- PROBLEM:
From the records below, extract only the lines running from the line with "Task: Open the info panel icon" to the line with "The image size is (1896, 714).", both lines included, reproducing them exactly.

─── RECORDS FOR PROCESSING

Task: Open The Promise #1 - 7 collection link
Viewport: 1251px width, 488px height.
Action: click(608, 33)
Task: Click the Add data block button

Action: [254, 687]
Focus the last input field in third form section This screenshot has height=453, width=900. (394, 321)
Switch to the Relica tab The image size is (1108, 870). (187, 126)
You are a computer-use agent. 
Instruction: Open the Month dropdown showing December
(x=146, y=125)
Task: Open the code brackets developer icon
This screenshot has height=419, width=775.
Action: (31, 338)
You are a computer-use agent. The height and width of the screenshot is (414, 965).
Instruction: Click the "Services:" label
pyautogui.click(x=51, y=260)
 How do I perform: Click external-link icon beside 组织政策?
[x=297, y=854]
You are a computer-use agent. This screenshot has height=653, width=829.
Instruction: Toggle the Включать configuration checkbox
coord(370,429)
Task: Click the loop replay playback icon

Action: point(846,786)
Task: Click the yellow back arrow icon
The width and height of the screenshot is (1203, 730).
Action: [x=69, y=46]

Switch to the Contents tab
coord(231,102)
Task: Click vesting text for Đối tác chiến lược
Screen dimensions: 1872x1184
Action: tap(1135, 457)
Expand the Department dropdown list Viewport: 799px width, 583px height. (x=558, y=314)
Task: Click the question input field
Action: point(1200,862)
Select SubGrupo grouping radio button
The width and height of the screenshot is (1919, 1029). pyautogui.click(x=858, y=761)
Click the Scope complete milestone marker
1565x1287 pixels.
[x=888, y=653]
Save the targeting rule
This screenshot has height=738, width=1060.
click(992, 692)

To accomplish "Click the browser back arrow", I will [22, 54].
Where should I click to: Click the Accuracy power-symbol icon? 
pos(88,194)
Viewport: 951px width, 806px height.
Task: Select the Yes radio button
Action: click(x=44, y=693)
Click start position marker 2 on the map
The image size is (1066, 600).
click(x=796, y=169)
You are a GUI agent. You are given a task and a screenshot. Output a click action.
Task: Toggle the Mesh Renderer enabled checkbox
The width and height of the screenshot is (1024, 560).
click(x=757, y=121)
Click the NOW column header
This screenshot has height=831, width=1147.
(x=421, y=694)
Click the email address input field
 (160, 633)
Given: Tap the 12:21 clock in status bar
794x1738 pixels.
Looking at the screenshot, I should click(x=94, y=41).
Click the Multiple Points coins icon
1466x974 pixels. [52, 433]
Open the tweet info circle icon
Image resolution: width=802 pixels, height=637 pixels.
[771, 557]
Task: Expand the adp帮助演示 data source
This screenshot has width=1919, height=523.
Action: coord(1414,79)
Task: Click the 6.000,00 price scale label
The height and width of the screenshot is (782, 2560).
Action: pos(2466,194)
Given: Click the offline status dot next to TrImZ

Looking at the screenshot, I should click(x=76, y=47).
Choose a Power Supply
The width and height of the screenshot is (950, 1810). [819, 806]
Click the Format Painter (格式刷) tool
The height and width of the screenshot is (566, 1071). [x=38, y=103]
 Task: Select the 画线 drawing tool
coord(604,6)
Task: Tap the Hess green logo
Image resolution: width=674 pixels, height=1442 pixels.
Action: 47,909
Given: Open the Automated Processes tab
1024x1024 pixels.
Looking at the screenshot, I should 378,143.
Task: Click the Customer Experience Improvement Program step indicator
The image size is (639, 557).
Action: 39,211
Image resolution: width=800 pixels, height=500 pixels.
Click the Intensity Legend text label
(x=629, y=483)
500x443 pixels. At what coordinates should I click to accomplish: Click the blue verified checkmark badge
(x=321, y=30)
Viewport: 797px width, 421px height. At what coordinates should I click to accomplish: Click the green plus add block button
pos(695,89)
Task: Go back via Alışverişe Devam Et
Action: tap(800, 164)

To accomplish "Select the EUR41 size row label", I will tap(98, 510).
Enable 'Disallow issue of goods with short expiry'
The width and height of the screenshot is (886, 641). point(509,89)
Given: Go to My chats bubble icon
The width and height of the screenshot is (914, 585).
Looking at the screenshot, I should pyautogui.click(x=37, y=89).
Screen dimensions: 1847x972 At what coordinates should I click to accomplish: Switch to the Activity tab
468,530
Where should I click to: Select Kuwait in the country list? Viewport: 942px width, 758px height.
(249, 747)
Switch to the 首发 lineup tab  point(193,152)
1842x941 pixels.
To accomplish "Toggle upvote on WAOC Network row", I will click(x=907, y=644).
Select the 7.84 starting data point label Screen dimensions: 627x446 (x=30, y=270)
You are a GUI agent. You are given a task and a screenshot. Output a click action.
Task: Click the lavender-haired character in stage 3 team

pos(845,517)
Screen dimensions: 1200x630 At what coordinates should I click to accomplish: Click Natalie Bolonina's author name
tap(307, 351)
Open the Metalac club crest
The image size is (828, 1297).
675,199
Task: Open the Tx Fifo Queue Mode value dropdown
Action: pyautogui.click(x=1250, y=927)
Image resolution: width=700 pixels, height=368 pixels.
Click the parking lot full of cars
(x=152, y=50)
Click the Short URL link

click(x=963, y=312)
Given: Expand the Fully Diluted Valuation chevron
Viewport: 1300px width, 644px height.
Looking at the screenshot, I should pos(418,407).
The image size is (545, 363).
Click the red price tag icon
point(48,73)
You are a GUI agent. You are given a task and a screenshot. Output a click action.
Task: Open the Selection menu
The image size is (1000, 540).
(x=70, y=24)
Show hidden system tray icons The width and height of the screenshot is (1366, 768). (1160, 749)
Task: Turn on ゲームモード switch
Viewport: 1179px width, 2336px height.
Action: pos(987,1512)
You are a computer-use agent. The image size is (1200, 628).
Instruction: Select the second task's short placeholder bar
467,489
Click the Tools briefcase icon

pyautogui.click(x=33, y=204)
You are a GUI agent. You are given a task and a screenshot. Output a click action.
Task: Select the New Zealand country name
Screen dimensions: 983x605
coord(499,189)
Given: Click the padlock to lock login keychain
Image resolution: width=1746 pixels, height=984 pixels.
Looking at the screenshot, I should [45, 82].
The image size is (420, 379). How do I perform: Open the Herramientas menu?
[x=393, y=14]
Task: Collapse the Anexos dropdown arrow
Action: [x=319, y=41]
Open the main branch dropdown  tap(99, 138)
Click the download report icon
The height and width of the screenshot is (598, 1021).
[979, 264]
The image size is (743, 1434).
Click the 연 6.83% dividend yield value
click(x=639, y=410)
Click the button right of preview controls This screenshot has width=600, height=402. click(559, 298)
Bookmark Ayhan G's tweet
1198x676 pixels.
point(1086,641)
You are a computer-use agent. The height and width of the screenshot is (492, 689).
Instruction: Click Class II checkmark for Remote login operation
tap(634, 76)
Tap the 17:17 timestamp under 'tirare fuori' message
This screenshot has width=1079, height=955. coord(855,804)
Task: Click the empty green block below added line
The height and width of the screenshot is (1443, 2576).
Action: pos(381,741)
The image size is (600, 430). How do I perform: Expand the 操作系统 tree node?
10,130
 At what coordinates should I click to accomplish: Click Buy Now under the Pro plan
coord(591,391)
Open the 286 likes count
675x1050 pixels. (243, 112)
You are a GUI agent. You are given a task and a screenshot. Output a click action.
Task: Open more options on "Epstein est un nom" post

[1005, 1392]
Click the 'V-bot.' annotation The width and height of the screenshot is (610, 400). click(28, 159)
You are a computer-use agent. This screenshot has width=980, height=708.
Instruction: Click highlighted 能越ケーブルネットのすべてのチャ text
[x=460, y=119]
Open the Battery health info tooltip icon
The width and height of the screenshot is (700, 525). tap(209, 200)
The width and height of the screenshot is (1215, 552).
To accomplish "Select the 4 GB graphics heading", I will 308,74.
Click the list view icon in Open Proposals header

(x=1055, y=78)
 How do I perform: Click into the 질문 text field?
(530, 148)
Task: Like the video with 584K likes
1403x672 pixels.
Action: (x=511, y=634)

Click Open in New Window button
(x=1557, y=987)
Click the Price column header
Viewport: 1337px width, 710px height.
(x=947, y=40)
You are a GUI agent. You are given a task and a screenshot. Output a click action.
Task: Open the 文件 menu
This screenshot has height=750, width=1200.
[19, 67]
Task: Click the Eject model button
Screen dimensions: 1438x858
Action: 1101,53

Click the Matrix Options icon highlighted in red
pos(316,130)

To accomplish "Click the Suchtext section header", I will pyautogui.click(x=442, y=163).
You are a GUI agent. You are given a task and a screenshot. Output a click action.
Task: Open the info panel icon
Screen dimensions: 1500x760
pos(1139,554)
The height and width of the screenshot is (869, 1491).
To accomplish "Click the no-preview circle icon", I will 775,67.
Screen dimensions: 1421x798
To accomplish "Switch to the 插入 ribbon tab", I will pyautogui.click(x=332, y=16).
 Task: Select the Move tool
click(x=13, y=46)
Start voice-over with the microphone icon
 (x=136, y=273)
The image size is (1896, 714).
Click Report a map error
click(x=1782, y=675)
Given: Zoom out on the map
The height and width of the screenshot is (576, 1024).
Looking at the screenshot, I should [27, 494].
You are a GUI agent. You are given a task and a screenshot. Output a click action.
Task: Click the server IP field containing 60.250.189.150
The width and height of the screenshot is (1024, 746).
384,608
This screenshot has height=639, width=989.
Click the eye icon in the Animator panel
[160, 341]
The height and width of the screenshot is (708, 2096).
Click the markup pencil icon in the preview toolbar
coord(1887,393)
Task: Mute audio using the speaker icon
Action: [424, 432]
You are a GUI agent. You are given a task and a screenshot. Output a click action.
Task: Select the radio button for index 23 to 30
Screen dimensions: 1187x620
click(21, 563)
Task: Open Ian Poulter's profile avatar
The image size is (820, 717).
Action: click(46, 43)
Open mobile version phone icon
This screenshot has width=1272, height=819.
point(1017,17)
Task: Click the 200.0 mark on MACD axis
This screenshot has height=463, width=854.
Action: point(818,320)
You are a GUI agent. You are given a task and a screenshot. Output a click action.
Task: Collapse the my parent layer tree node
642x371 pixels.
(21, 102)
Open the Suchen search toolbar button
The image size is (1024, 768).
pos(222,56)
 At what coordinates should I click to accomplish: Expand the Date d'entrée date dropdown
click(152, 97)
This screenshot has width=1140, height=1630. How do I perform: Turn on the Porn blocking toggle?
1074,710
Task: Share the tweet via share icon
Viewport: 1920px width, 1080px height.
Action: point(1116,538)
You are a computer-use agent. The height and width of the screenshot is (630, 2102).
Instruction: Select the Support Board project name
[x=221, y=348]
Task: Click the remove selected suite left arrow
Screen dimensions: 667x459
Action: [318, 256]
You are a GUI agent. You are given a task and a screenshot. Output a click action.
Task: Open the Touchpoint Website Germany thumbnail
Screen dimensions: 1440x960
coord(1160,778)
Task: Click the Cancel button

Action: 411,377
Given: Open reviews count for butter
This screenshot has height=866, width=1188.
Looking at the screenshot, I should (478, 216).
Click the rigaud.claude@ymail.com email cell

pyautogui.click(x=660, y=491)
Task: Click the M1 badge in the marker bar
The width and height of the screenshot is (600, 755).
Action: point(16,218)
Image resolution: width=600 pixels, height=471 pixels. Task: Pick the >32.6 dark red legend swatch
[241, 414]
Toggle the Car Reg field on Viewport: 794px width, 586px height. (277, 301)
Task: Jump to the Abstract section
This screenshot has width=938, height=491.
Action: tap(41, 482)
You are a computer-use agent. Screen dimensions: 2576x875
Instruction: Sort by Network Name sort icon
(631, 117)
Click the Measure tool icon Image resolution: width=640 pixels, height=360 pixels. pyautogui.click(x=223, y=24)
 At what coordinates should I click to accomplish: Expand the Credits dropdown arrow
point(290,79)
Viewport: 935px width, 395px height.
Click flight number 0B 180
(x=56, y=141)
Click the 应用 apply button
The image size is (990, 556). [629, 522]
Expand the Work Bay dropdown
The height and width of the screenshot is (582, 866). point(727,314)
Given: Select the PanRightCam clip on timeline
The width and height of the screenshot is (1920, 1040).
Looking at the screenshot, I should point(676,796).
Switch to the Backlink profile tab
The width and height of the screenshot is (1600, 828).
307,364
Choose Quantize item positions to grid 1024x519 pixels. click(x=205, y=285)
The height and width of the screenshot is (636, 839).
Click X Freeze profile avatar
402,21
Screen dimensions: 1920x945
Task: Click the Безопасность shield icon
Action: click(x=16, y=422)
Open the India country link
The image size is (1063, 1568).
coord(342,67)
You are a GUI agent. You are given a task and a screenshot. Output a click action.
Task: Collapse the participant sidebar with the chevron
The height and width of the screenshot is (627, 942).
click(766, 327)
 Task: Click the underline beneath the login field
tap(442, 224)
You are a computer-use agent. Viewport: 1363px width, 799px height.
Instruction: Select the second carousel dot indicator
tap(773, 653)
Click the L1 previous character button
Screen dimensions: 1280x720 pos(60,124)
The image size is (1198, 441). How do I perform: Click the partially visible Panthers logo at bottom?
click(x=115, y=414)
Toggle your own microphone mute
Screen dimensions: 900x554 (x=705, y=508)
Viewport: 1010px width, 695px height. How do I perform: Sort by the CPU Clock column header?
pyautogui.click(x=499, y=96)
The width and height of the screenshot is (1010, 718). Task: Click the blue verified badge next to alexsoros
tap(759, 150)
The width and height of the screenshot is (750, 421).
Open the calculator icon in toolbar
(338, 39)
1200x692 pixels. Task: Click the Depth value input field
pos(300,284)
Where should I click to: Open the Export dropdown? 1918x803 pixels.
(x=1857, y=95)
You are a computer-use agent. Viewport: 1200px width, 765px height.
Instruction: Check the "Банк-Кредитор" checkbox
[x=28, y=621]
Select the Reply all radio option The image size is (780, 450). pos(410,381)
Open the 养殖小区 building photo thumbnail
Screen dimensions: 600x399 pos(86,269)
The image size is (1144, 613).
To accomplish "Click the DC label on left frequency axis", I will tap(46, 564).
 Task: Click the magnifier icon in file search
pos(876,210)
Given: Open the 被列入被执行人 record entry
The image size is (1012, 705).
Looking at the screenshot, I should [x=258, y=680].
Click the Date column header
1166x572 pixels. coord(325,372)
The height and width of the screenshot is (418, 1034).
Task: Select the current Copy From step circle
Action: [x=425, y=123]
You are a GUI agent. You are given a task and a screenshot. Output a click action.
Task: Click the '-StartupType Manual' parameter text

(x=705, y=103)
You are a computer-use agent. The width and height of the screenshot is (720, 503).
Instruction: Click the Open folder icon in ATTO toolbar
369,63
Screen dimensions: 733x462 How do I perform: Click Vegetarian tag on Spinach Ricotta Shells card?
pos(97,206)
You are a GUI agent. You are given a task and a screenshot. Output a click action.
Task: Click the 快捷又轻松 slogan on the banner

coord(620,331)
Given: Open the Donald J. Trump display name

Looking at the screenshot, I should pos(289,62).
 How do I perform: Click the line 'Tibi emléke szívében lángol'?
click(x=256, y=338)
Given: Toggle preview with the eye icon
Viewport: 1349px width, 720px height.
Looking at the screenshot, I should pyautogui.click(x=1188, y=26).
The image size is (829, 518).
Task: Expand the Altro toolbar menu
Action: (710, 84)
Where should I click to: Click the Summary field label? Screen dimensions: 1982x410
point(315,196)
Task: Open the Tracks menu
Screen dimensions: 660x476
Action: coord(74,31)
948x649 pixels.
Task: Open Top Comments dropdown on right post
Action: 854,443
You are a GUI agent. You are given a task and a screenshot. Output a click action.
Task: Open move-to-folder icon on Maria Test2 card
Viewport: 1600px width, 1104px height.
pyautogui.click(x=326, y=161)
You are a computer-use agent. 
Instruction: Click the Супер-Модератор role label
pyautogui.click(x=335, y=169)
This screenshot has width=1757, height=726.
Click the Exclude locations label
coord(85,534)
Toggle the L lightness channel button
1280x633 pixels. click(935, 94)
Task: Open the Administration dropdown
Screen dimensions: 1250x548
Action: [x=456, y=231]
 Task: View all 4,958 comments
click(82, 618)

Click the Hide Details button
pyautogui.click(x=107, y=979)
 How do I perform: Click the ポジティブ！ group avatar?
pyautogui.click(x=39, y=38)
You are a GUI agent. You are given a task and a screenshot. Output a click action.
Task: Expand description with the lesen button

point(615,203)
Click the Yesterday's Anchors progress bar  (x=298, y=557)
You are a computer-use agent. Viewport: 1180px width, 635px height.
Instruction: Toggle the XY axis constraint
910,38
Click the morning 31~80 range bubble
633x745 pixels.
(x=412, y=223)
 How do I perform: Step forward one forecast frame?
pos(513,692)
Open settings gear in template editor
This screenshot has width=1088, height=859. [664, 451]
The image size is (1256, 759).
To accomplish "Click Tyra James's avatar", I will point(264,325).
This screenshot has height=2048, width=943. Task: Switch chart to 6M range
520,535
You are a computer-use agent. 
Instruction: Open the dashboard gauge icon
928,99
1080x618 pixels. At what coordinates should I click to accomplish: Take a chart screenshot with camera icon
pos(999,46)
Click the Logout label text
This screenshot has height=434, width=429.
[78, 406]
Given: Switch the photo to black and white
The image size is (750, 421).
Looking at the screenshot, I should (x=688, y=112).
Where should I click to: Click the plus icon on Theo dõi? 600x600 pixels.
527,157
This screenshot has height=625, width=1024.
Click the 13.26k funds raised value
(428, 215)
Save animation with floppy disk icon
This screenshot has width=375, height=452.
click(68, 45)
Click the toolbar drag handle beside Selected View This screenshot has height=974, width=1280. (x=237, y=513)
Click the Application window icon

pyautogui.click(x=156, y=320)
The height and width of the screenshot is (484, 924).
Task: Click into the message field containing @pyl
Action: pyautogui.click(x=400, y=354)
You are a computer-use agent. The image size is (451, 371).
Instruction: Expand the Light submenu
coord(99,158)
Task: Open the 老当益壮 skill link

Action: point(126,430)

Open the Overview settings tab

──────

- YOUR SOLUTION:
Task: Open the info panel icon
Screen dimensions: 1500x760
pos(1139,554)
The height and width of the screenshot is (869, 1491).
To accomplish "Click the no-preview circle icon", I will 775,67.
Screen dimensions: 1421x798
To accomplish "Switch to the 插入 ribbon tab", I will pyautogui.click(x=332, y=16).
 Task: Select the Move tool
click(x=13, y=46)
Start voice-over with the microphone icon
 (x=136, y=273)
The image size is (1896, 714).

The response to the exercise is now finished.